> _WHAT IS BEING ASKED_: Please return the lines below verbatim, beginning at the one that has "Instruction: Click the home" and stopping after the one that has "Edit the current", and add no other lines.

*** SUPPLIED RECORDS Section Begins ***

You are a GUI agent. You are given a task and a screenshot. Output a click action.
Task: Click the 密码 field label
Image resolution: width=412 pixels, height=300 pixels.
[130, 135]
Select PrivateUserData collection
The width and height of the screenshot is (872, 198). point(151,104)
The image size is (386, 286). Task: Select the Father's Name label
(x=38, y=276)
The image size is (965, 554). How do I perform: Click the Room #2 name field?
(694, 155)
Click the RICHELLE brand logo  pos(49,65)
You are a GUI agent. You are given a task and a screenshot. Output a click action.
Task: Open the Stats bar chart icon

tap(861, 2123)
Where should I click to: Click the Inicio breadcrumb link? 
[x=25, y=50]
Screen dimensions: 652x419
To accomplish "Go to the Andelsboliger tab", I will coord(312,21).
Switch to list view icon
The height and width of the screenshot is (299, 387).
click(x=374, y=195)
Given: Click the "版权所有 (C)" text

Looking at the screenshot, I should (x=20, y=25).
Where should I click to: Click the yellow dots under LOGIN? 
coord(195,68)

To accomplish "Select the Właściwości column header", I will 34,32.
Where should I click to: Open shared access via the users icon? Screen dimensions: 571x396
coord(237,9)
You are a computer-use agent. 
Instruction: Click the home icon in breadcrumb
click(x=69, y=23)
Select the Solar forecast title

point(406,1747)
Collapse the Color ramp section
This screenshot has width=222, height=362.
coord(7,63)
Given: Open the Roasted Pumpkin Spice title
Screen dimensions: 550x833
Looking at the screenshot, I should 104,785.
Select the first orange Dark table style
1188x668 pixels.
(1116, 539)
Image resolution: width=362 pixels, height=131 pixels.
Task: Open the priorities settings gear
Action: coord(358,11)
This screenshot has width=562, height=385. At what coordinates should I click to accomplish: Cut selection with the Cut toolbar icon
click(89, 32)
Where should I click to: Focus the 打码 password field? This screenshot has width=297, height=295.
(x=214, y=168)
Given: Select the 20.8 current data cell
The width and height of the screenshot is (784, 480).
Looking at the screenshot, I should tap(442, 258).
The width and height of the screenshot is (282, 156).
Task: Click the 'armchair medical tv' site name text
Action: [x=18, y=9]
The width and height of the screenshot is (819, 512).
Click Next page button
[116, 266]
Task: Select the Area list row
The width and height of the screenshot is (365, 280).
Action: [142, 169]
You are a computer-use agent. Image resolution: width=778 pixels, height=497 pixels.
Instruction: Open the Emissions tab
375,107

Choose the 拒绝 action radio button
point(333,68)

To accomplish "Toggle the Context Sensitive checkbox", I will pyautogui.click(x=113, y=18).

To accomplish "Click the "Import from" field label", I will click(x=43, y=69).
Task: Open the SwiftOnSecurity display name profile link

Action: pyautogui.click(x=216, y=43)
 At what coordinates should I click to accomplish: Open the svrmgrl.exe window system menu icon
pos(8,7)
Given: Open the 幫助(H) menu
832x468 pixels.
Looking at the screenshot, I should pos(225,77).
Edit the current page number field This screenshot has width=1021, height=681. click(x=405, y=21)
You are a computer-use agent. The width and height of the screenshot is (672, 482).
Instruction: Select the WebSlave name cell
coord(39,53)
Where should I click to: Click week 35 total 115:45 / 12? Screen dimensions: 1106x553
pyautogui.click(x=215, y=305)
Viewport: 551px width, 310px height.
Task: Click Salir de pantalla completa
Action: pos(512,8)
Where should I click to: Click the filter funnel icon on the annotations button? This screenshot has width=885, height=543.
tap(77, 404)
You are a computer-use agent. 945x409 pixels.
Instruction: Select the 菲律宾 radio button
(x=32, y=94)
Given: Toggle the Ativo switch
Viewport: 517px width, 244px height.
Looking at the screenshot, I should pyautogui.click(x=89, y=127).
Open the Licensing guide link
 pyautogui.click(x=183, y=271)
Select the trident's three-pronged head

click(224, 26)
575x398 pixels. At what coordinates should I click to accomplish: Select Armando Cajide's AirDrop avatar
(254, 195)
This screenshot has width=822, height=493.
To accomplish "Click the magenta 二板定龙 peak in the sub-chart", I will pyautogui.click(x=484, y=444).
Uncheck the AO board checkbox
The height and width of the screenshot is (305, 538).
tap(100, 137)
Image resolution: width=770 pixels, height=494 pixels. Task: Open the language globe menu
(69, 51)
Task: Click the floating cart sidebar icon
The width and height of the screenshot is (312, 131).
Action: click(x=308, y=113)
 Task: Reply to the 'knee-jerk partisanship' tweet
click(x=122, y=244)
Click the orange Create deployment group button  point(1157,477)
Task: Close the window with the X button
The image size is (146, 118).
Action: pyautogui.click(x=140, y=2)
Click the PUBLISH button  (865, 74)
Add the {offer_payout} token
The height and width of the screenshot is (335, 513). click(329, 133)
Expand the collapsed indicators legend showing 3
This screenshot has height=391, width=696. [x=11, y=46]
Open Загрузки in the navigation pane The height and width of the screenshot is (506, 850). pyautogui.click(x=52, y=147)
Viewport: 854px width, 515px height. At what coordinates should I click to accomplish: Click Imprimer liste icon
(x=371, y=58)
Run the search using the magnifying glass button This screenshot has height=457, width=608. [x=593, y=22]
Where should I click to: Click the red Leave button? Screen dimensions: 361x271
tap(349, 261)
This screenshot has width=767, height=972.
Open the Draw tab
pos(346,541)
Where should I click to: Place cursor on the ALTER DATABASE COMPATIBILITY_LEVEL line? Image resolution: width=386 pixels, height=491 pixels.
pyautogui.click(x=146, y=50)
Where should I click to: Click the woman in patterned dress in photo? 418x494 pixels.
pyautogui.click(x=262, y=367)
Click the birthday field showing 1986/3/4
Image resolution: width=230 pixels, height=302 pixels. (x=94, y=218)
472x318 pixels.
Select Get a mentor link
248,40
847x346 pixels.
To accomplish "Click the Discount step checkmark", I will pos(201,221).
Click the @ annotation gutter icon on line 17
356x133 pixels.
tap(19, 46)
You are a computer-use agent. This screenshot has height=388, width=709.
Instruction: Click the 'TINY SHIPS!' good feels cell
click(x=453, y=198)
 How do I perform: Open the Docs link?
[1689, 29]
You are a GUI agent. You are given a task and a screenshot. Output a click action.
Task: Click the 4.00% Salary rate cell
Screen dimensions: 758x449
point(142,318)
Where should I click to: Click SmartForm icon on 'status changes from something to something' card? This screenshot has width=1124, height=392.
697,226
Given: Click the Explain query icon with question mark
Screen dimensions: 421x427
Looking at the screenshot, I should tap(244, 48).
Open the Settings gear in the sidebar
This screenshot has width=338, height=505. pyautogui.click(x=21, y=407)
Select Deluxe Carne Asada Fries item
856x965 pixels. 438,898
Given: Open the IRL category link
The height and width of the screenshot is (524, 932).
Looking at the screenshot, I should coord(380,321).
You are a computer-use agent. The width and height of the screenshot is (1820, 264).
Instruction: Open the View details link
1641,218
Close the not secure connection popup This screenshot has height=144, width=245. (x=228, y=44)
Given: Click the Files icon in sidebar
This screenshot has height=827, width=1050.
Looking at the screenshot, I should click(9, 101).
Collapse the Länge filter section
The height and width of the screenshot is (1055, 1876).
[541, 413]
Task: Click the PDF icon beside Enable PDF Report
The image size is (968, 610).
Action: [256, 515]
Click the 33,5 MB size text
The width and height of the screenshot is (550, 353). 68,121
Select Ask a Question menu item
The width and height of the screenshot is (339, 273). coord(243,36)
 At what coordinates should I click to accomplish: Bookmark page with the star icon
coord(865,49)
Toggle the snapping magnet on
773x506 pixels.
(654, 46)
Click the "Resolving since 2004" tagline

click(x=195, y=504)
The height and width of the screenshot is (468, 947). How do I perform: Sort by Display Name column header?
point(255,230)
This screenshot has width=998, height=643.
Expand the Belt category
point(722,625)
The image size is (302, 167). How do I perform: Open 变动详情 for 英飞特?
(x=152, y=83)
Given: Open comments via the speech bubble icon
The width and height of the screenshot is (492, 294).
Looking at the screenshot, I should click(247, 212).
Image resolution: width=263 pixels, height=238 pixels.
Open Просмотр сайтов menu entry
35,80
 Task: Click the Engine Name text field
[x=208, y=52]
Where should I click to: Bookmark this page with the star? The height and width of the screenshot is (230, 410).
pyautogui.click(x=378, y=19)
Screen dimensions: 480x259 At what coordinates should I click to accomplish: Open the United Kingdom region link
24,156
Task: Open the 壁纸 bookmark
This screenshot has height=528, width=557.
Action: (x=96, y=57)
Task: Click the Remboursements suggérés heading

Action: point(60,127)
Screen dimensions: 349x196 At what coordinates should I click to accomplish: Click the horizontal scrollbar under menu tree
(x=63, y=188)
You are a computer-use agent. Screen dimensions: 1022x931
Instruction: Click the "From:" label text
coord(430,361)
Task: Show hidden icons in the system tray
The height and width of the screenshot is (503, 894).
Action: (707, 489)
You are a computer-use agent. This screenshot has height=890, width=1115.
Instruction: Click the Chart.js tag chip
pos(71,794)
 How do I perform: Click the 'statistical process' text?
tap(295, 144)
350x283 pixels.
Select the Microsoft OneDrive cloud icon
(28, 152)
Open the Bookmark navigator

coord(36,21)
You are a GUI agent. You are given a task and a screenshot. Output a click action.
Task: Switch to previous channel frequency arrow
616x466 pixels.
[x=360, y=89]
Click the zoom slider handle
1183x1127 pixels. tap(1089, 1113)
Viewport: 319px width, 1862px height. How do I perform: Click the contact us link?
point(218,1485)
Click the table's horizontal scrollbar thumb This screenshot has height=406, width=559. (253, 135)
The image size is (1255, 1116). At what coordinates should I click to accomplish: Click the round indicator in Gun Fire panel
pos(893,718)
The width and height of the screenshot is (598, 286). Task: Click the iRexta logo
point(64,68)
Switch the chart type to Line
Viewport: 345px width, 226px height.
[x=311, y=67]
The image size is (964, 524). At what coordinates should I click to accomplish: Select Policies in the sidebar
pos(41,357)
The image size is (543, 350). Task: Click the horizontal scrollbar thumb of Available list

*** SUPPLIED RECORDS Section Ends ***

> _REPLY TO THE TASK_:
Instruction: Click the home icon in breadcrumb
click(x=69, y=23)
Select the Solar forecast title

point(406,1747)
Collapse the Color ramp section
This screenshot has width=222, height=362.
coord(7,63)
Given: Open the Roasted Pumpkin Spice title
Screen dimensions: 550x833
Looking at the screenshot, I should 104,785.
Select the first orange Dark table style
1188x668 pixels.
(1116, 539)
Image resolution: width=362 pixels, height=131 pixels.
Task: Open the priorities settings gear
Action: coord(358,11)
This screenshot has width=562, height=385. At what coordinates should I click to accomplish: Cut selection with the Cut toolbar icon
click(89, 32)
Where should I click to: Focus the 打码 password field? This screenshot has width=297, height=295.
(x=214, y=168)
Given: Select the 20.8 current data cell
The width and height of the screenshot is (784, 480).
Looking at the screenshot, I should tap(442, 258).
The width and height of the screenshot is (282, 156).
Task: Click the 'armchair medical tv' site name text
Action: [x=18, y=9]
The width and height of the screenshot is (819, 512).
Click Next page button
[116, 266]
Task: Select the Area list row
The width and height of the screenshot is (365, 280).
Action: [142, 169]
You are a computer-use agent. Image resolution: width=778 pixels, height=497 pixels.
Instruction: Open the Emissions tab
375,107

Choose the 拒绝 action radio button
point(333,68)

To accomplish "Toggle the Context Sensitive checkbox", I will pyautogui.click(x=113, y=18).

To accomplish "Click the "Import from" field label", I will click(x=43, y=69).
Task: Open the SwiftOnSecurity display name profile link

Action: pyautogui.click(x=216, y=43)
 At what coordinates should I click to accomplish: Open the svrmgrl.exe window system menu icon
pos(8,7)
Given: Open the 幫助(H) menu
832x468 pixels.
Looking at the screenshot, I should pos(225,77).
Edit the current page number field This screenshot has width=1021, height=681. click(x=405, y=21)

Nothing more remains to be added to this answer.